### Extract to read
## Begin
Tuesday 19 April 2011

Fight against Iran nukes has nothing to do with Israel

Israel is in the grip of separation anxiety after becoming aware that the Iranian threat is shrinking and that the military option has fallen off the table.

Israel is in the grip of separation anxiety. It has suddenly become aware that the Iranian threat is shrinking and that the good old military option, which until now provided so much security, has fallen off the table. How can the state go on with neither an immediate threat nor a military option?

The culprit in this loss is none other than the outgoing Mossad director, Meir Dagan. The man who launched a war against Iran suddenly gave the State of Israel a four-year survival prognosis. Rather than inevitable destruction tomorrow or next year by an Iranian bomb, we have until 2015. A worrisome postponement indeed.

Absurdly, Dagan's detractors, who basked in the success of the computer worm that was implanted in the software running Iran's nuclear centrifuges - according to foreign sources - thus delaying the development of an Iranian nuclear bomb, are now concerned about that success. As if that were not enough, it now turns out that the land-grab affair of the Israel Defense Forces chief of staff designate could sabotage the military option. If Yoav Galant is charged, heaven forfend, with corruption, then who would lead the attack on Iran? A state that has been stripped of its chief of staff and of its external threats, we all know, might as well be sitting on death row.
## End
### Records shown
## Begin
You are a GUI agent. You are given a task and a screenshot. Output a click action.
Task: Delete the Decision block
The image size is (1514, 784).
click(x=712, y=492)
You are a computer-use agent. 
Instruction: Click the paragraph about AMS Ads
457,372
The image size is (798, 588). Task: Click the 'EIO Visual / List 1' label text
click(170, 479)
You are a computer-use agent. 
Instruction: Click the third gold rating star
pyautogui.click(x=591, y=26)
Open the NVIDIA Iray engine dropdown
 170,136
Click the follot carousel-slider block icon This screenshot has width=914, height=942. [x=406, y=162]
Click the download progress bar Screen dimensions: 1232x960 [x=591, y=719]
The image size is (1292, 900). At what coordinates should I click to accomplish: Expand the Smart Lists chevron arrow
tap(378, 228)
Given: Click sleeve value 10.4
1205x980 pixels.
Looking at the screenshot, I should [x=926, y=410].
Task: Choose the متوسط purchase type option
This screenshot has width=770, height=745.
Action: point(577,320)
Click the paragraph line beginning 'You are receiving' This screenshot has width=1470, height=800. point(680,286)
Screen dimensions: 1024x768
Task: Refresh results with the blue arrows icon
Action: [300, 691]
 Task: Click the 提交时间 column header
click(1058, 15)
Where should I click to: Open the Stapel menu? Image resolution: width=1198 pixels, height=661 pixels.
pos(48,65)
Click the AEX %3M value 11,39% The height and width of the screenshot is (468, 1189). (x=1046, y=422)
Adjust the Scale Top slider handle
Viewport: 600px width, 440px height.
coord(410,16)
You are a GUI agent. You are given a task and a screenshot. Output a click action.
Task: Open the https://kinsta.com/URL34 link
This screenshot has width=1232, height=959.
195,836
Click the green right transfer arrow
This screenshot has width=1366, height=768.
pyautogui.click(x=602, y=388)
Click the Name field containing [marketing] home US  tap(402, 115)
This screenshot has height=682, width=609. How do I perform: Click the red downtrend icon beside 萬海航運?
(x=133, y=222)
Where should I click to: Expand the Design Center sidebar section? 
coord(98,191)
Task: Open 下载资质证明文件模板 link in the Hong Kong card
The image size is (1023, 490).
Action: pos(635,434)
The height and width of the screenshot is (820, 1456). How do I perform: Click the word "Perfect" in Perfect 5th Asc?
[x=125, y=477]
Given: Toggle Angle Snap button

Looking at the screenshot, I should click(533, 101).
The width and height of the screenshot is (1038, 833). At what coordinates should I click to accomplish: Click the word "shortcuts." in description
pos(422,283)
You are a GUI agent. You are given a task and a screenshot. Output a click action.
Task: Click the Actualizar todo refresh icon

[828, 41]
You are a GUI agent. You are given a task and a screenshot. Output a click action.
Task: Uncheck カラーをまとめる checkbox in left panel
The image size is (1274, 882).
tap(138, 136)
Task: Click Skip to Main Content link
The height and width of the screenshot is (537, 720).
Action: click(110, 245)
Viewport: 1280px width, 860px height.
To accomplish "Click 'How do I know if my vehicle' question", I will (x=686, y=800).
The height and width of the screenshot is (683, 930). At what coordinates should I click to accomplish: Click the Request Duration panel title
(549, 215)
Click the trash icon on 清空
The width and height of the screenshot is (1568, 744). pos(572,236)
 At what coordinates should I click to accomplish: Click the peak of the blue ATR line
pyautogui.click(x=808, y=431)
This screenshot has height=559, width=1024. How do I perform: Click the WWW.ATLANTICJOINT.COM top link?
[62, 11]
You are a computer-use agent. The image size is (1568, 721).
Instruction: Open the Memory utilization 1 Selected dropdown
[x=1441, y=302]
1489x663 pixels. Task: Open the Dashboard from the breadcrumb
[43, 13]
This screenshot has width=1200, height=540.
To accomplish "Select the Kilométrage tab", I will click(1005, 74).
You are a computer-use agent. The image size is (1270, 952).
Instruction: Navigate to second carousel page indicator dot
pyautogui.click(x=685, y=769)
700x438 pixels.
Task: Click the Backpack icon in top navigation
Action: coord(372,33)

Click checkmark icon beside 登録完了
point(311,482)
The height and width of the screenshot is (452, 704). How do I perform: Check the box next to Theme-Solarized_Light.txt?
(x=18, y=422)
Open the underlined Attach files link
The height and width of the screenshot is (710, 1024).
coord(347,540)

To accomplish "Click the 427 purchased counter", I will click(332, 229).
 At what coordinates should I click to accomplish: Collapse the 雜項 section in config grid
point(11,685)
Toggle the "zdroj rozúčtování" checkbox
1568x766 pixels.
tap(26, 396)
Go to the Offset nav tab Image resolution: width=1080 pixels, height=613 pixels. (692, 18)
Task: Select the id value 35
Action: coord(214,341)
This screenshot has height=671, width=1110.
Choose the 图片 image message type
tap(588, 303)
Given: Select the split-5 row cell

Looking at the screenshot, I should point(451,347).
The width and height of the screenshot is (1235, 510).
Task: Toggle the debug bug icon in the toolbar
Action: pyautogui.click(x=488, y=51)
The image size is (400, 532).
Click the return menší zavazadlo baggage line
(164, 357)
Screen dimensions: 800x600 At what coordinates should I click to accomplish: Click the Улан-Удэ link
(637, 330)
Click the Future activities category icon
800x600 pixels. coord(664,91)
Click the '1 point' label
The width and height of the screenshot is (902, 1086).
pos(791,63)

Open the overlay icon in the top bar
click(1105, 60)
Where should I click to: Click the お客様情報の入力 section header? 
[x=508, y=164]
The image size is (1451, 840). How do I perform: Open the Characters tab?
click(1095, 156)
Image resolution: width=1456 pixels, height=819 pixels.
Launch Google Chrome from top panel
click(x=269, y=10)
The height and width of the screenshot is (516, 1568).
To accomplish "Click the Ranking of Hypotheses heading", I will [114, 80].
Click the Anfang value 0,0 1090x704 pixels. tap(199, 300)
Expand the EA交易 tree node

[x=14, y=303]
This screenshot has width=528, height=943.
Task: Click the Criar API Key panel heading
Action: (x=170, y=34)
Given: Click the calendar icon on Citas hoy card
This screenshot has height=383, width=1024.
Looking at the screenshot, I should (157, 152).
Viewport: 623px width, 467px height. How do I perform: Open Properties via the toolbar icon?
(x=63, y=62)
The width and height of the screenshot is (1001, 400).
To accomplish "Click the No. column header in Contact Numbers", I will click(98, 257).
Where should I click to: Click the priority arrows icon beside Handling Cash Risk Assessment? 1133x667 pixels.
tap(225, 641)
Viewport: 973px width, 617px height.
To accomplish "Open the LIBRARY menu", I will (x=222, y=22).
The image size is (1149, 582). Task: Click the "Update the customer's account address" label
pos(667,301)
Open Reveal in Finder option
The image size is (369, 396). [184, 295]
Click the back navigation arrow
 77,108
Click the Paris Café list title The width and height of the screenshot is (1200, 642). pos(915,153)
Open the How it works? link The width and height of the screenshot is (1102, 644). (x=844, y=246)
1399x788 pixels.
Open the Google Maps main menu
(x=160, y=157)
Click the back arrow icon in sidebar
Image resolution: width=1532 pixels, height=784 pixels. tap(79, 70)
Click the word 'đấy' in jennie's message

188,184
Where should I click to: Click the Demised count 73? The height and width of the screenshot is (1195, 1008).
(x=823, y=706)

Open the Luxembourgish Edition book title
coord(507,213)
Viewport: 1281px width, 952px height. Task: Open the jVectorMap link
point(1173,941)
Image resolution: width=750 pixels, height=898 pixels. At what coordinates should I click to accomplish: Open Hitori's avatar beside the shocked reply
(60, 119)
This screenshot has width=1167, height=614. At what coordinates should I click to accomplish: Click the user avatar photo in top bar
## End
### Job 1
In the article on Iran, who is named as the outgoing Mossad director?
### Job 2
Reproduce the stretch of the article on Iran from "Fight against Iran" through "a military option?".

### Written answer 1
Meir Dagan

### Written answer 2
Fight against Iran nukes has nothing to do with Israel

Israel is in the grip of separation anxiety after becoming aware that the Iranian threat is shrinking and that the military option has fallen off the table.

Israel is in the grip of separation anxiety. It has suddenly become aware that the Iranian threat is shrinking and that the good old military option, which until now provided so much security, has fallen off the table. How can the state go on with neither an immediate threat nor a military option?